Whilst busily touring the country's finest venues and festivals (where he and his handsome Males attracted rows of doe-eyed female admirers to the foot of the stage), Dan put on a brave public face. But he could be found in dark corners after all the girls had left, wringing his hands in nervous terror. Maybe he'd written his only good album. How could he possibly better The Tabloid Blues?
But the combined spirit of the Alpha Males gathering around Dan proved to be irrepressible. Somehow that spirit manifested itself in a tropical guise. Falsettos, four-part harmonies, ukuleles and Theremins became standard operating apparatus, and the first born of this new fertility emerged in the form of the most mellifluously expressed but savage indictment of our current political clime yet Drunk On Election Night. The song had thousands of us joining arms and crooning 'Ooh cocksucker, ooh motherfucker' in blissful vituperation. Dan realised that he had tapped into the pulse of the youth of our nation, just the inspiration he needed.

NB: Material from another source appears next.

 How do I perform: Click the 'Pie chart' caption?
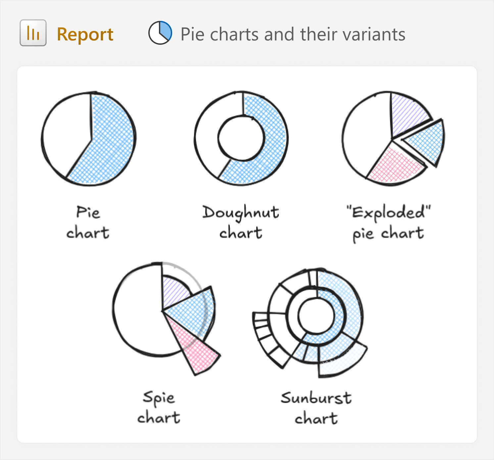pyautogui.click(x=88, y=222)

'Why scream and shout, when you can massage your indignation into people?' posited Dan. And The Males cheered because, indeed, they were as sick as the rest of us of all those screamy-shouty bands. So they put on their Hawaiian shirts, gathered in a luau of writing/recording bacchanalia and founded their own political party on palm-trees-in-theafternoon-breeze cadences and dropping-out-is-the-only-solution sing-alongs.
We're talking escape. Would it be so terrible to abandon our responsibilities and desperate ambition? What's wrong with momentarily disregarding the indelibility of a miserable marriage with a night of dancing? Dan proposes in Baby Sitters Of The World Unite! What's wrong with having no greater ambition than to be a toy boy/kept man? he furthers in I Will Release Myself (Unto You). Nowhere is the idea of being aimlessly adrift, lethargically resigned and tropically beached more eloquently articulated than in the simile of The Lonely Coconut: 'Like a lonely coconut I roll around your town'.

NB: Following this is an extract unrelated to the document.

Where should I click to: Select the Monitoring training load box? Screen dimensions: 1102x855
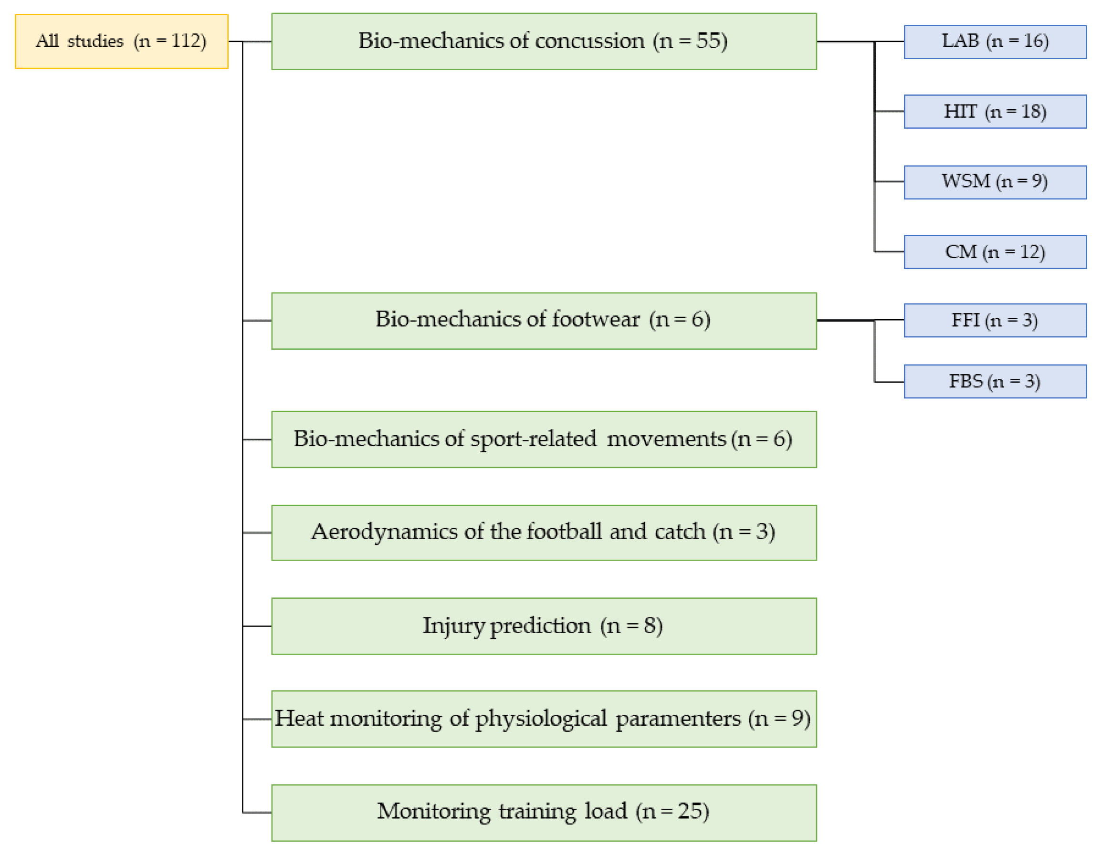point(543,813)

But escape, it seems, is only a temporary solution. When Dan sells up and sails off to 'play the coconuts in a Polynesian band' in Safeway Holiday (Get Wise), he finds a 'stinking Safeway carpark laid out on the sand'. When the dancing couple in Baby Sitters... return home, they must again face the question 'have I wasted my life with a fool for a lover?'.
Danger signs begin to appear everywhere. As Dan surmises in Mail Order Bride, 'The cost of doing nothing is to slowly die'. He hits the heart of the matter in Drunk On Election Night: 'The bad stuff's coming when the good do nothing, it's true, so what am I gonna do?'
There need be no fear of impotence on Dan's
behalf. With these 12 new songs, Dan Kelly And The Alpha Males have made one of the most constructive contributions to society so far this century. Proving that pop can be both cerebrally and melodiously gratifying (tropical and topical!), Drowning In The Fountain Of Youth will thoroughly rehabilitate your soul; well, at least enough for you to make it to the next Dan Kelly and The Alpha Males record, anyway.